Serial killer convicted again
George and Christina Halvagis leave court in Melbourne.
Photo: (AAP Image/Julian Smith)
Serial killer Peter Norris Dupas has again been convicted of murdering Mersina Halvagis at a Melbourne cemetery 13 years ago, according to reports from The Age.
Following three-and-a-half days of deliberations, a Supreme Court jury found the 57-year-old guilty of fatally stabbing the 25-year-old as she tended to her grandmother’s grave on November 1, 1997.
Dupas, who had pleaded not guilty, was un-emotive as the jury foreman read out the verdict. Dupas was first convicted of the murder in 2007 and sentenced to life in prison.

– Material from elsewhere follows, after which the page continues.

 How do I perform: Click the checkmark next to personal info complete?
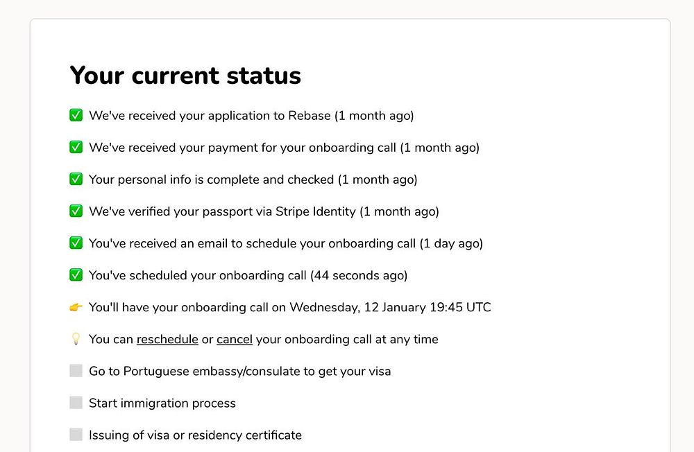tap(76, 180)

However the Court of Appeal quashed the conviction last year after finding that Supreme Court judge Philip Cummins had failed to warn the jury adequately about matters that could have undermined witnesses accounts.
The retrial, which began in late October, heard that Ms Halvagis had been stabbed 33 times in her chest and sustained more than 80 separate wounds. A pathologist deemed it a frenzied attack inflicted by a sharp knife.
The retrial jury was told that in 2000 Dupas had been convicted of the murder of psychotherapist Nicole Patterson.
They were also told Dupas had been found guilty in 2004 of the stabbing murder of prostitute Margaret Maher.Dupas’ defence lawyer Graham Thomas, SC, urged the jury to base their verdict on the evidence rather than assuming that “if it happened once it could happen again”. Dupas is already serving two life terms.